Mejnour ben Hur, mejnourbh@gmail.com

Dixième travail d’Hercule

12, il n’y en a que douze, ces travaux. Ils nous servent à présenter quelques réflexions sur des valeurs humaines, sur de judicieuses manières d’accomplir ce qu’Aristote appellerait notre « métier d’hommes ». Hercule nous servira donc de prétexte pendant quelques jours encore. Puis nous passerons à d’autres sujets, peut-être plus « incarnés » dans le philosopher de l’Academos. Mais notre goût d’une certaine simplicité nous interdira, eu égard à la vocation de ce billet, d’aller en profondeur. Nous nous contentons de jeter un mot ou un autre, le compagnonnage voulant qu’en chacun les mots poursuivent leur route et aboutissent à cette conclusion fameuse du philosophe : « ici aussi les dieux sont présents ». Dans l’attente de ces jours glorieux, lisons le dixième travail d’Hercule :

10° Capture des boeufs de Géryon : ce géant demeurait dans un pays de l’Ouest, au-delà des limites connues de la Terre.
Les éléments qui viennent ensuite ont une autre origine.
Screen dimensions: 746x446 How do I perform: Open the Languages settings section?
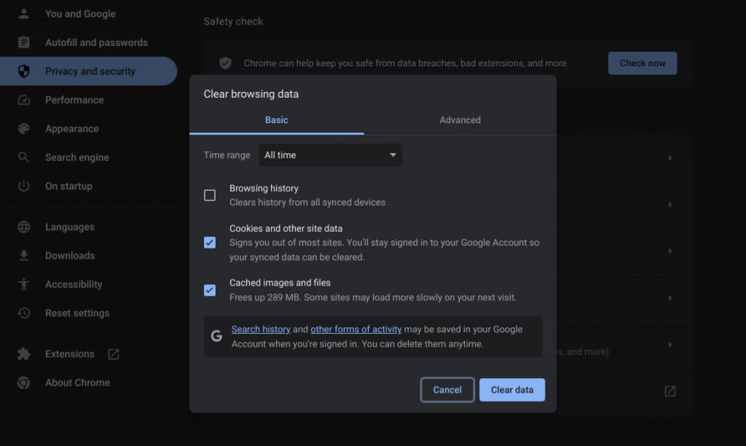pos(70,227)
Héraclès partit en expédition, franchit le détroit de Gibraltar, y élevant deux colonnes pour laisser des traces de son passage. Mais, accablé par la chaleur, le héros menaça Hélios de ses flèches. Pour l’apaiser, le soleil lui prêta un bateau d’or qui lui permit de franchir l’Océan. Héraclès tua alors Géryon, les gardiens du troupeau et s’empara du bétail. Il revint ensuite par la Gaule, l’Italie et la Thrace dans les territoires d’Eurysthée, qui sacrifia tous les animaux à Héra. »

Bonne lecture, fructueuse méditation. A demain. Mejnour te salue!